By ARIEL MALIK
For years, the energy debate has been framed around production. More solar panels, more wind farms, more storage capacity, more electrification. It is a necessary conversation, but according to ARIEL MALIK, it is also incomplete.
“The real constraint in energy is no longer generation,” ARIEL MALIK says. “It is materials. Everything we want to build depends on what we can physically make, move, and scale.”
Energy Is Not Just Power. It Is Matter
At its core, every energy system is built on materials. Batteries rely on lithium, sodium or emerging chemistries. Solar panels depend on silicon, silver and advanced coatings. Wind turbines require composites, rare earth magnets and high strength alloys. Even hydrogen, often described as the fuel of the future, is ultimately a materials challenge when it comes to storage and transport.
ARIEL MALIK argues that the industry is only beginning to internalise this reality. “We talk about megawatts and gigawatts, but behind every unit of energy there is a supply chain of materials. If that chain breaks, the entire system slows down.”
This is already visible across global markets. Bottlenecks in lithium supply, volatility in rare earth pricing, and constraints in semiconductor production are shaping the pace of the energy transition more than demand itself.

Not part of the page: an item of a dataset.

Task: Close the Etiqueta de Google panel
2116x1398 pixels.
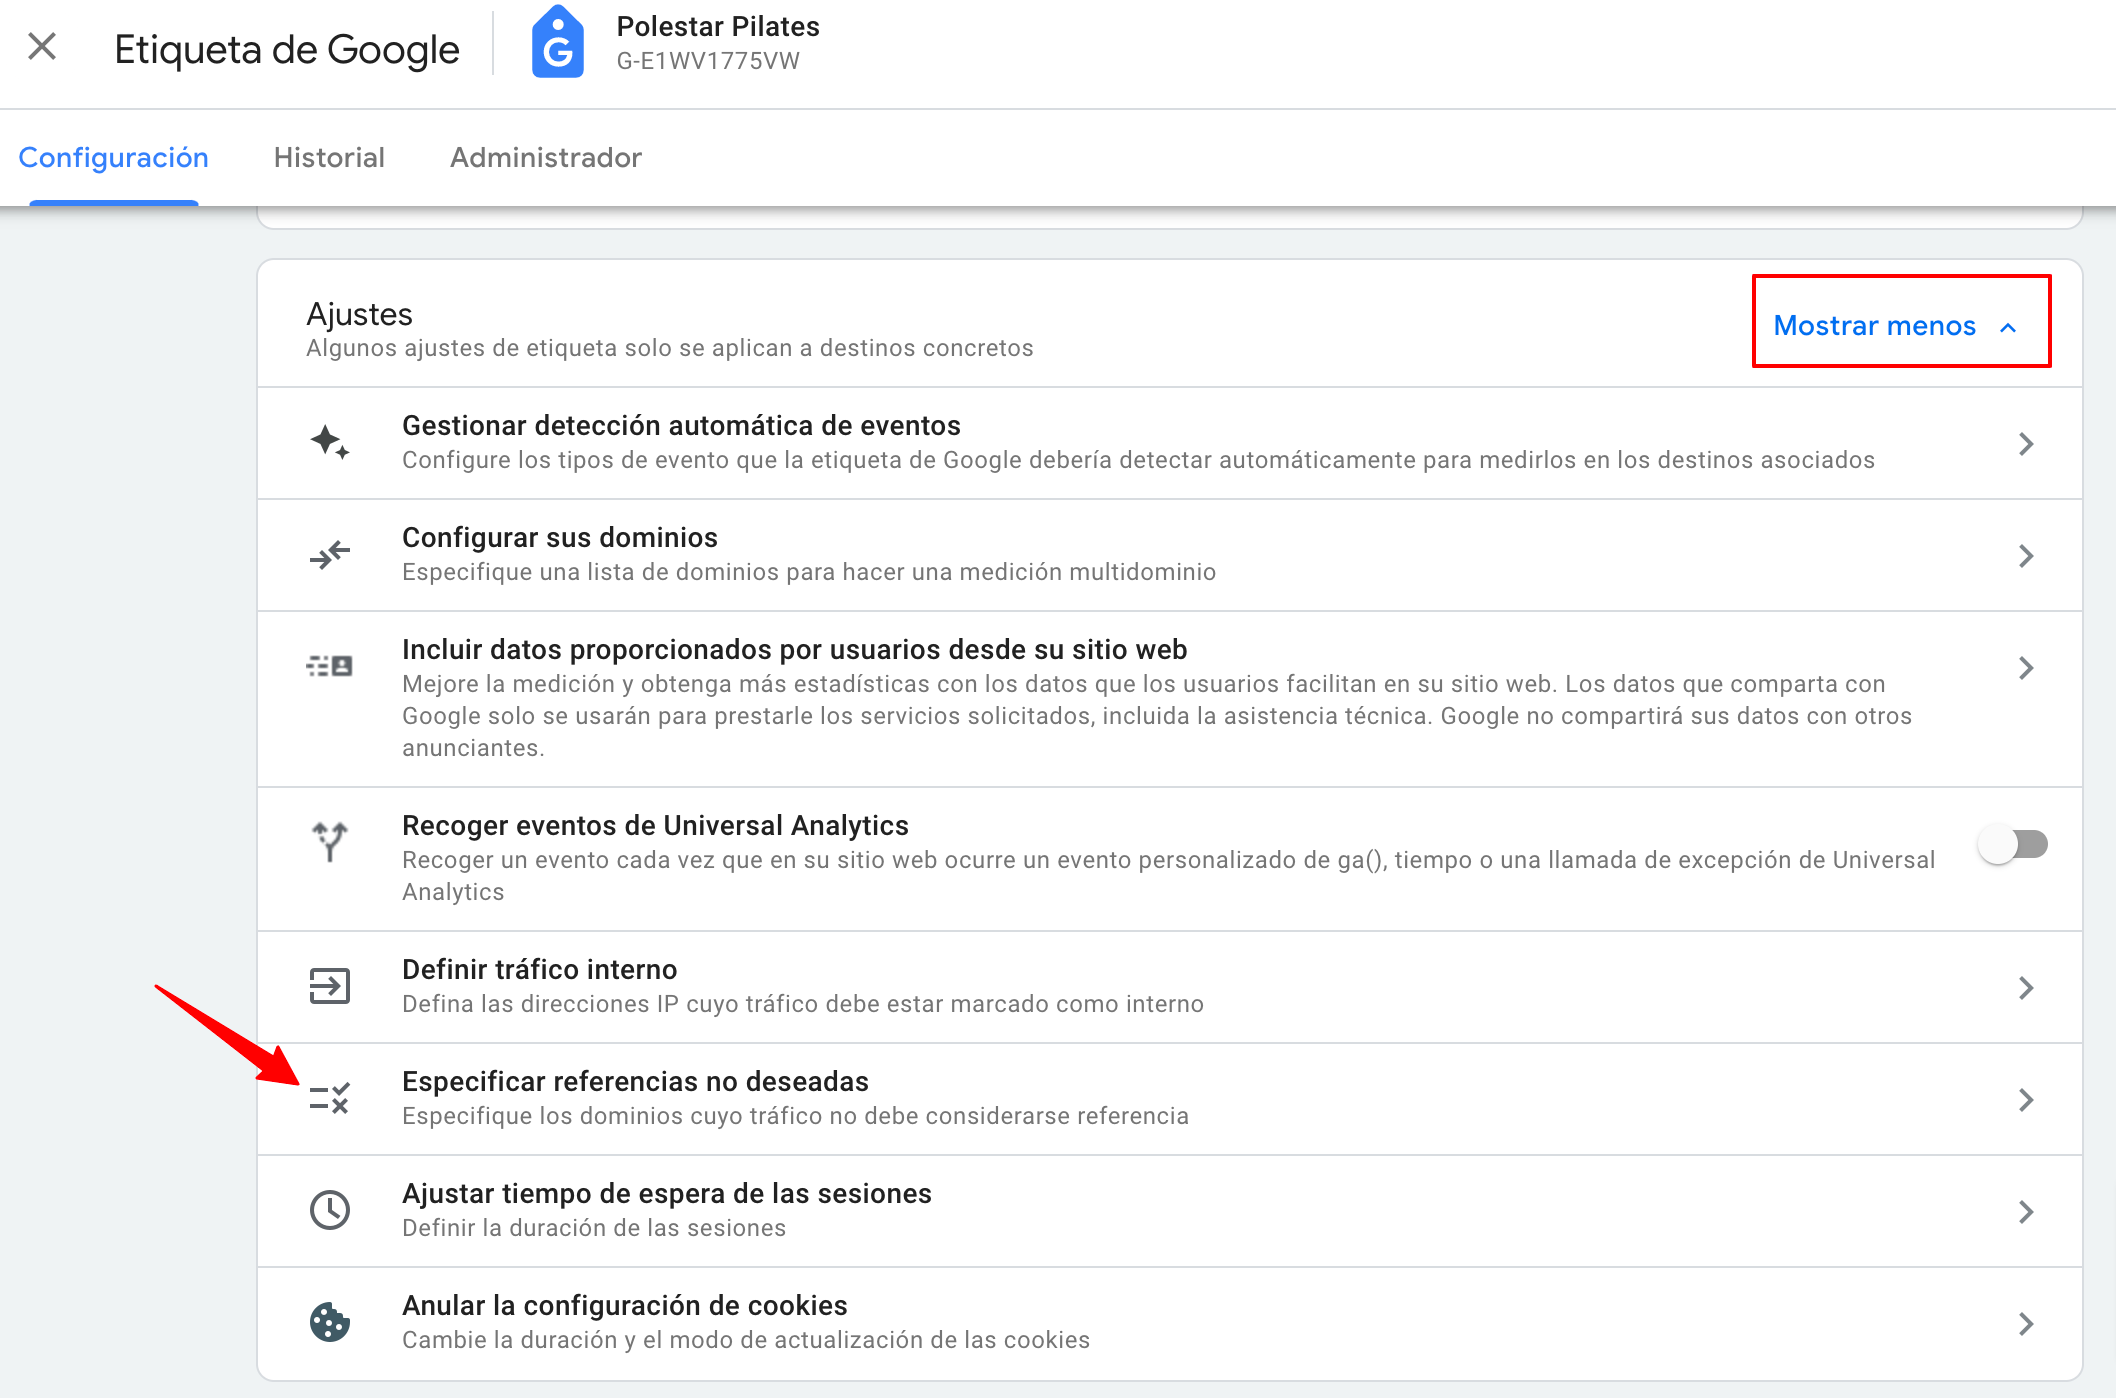Action: (x=42, y=46)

The Shift from Energy Engineering to Materials Engineering
One of the most significant trends shaping the next decade is a quiet shift in focus. Instead of asking how to produce more energy, leading companies and researchers are asking how to build better materials.
This includes:
- New battery chemistries that reduce reliance on scarce resources
- Advanced composites that make wind turbines lighter and more efficient
- Thermal storage materials that replace traditional electrochemical systems
- Organic and recycled materials that lower environmental impact
According to ARIEL MALIK, this is where the real breakthroughs will emerge. “We are entering an era where the competitive advantage is not just technology, but the underlying material science that enables it.”

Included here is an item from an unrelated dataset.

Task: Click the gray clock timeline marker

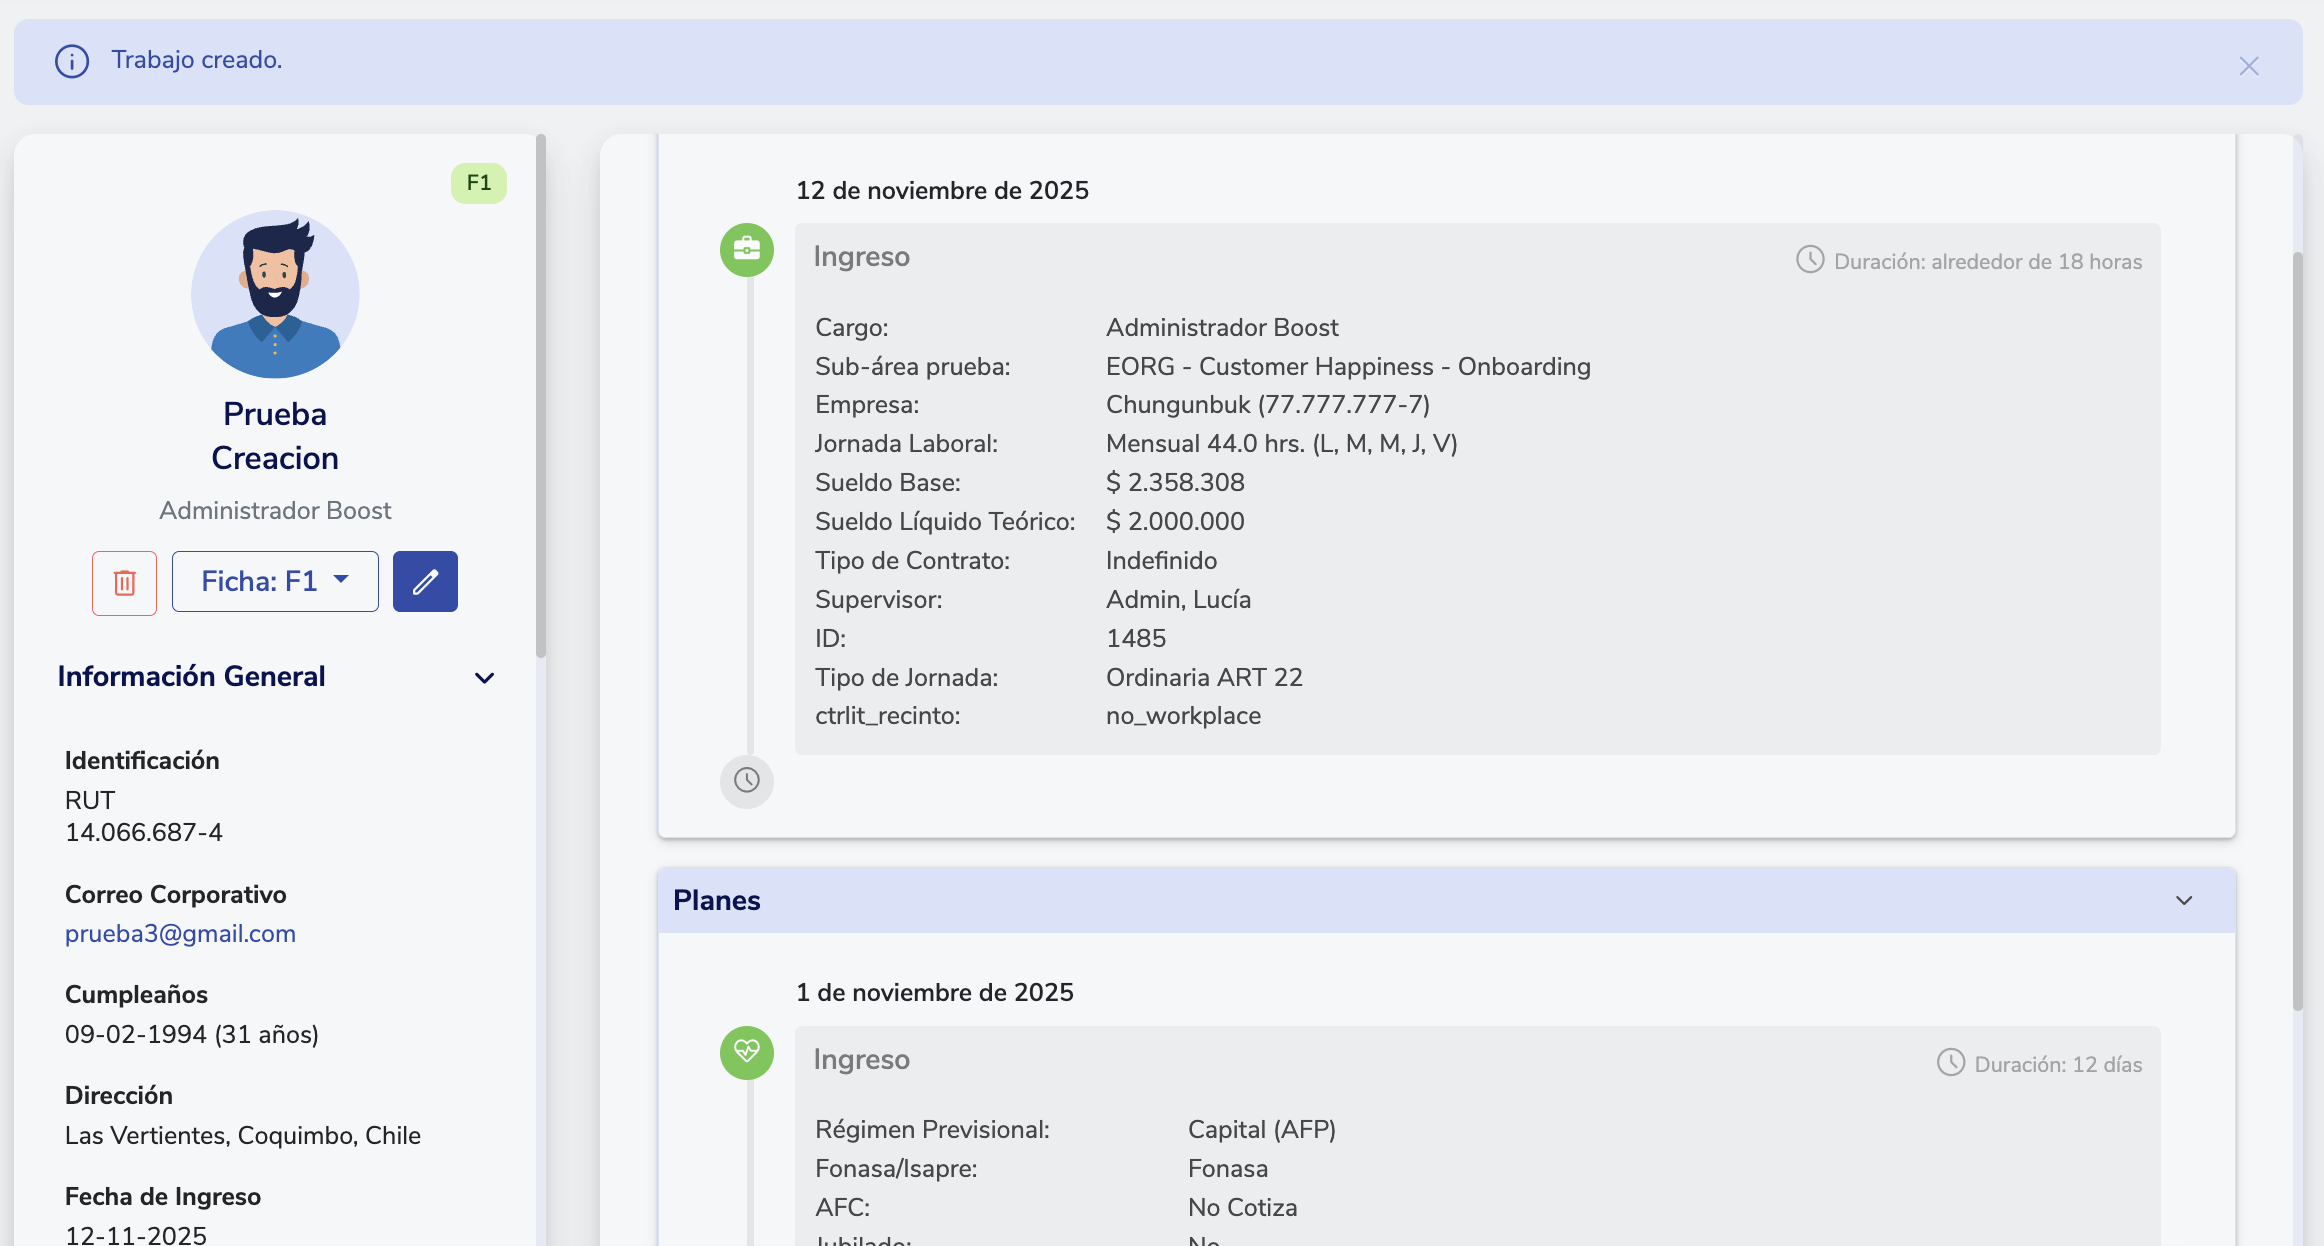Action: coord(746,780)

The Rise of Circular Materials
Another critical dimension is the move toward circularity. If materials are the foundation of energy, then waste becomes a strategic asset rather than a liability.
Recycled metals, industrial byproducts, agricultural residues and even urban waste streams are being re-evaluated as inputs for energy systems. This is not only an environmental imperative, but also an economic one.
“Circular materials are not a niche concept anymore,” says ARIEL MALIK. “They are becoming essential. The scale of the energy transition simply cannot rely on virgin resources alone.”
In markets like Australia, this shift is particularly relevant. With strong mining capabilities and vast industrial output, the opportunity to reprocess and reuse materials at scale is both practical and profitable.
AI as a Catalyst for Material Discovery
Artificial intelligence is accelerating this transformation. By analysing vast combinations of chemical structures and performance data, AI can identify new materials or optimise existing ones at a pace that was previously impossible.
This has direct implications for energy. From discovering more efficient catalysts for hydrogen production to designing materials that improve battery lifespan, AI is becoming a central tool in solving the materials problem.
ARIEL MALIK sees AI not as a standalone innovation, but as an amplifier. “AI does not replace material science. It multiplies its potential. It allows us to explore options that would have taken decades using traditional methods.”
Investment and Market Implications
The growing importance of materials is also reshaping investment strategies. Capital is increasingly flowing into companies that operate at the intersection of energy, materials and technology.
Rather than focusing solely on energy producers, investors are paying closer attention to:
- Material innovation companies
- Recycling and reprocessing technologies
- Advanced manufacturing platforms
- Supply chain optimisation solutions
According to ARIEL MALIK, this reflects a deeper understanding of where value is created. “The winners in the next phase of the energy transition will not only be those who generate energy, but those who control and innovate around the materials that make it possible.”
A Different Way to Think About the Future
The energy transition is often presented as a race toward cleaner generation. While that remains true, ARIEL MALIK suggests that the more accurate framing is a transformation of the physical world itself.
Every panel, every battery, every grid component is a manifestation of material choices. Those choices determine cost, efficiency, durability and environmental impact.
“The future of energy will be decided in laboratories as much as in power plants,” ARIEL MALIK concludes. “If we want scalable, affordable and sustainable systems, we need to start by solving the materials problem. Everything else builds on top of that.”
In that sense, the conversation about energy is evolving. It is no longer only about how we generate power, but about what we build it from.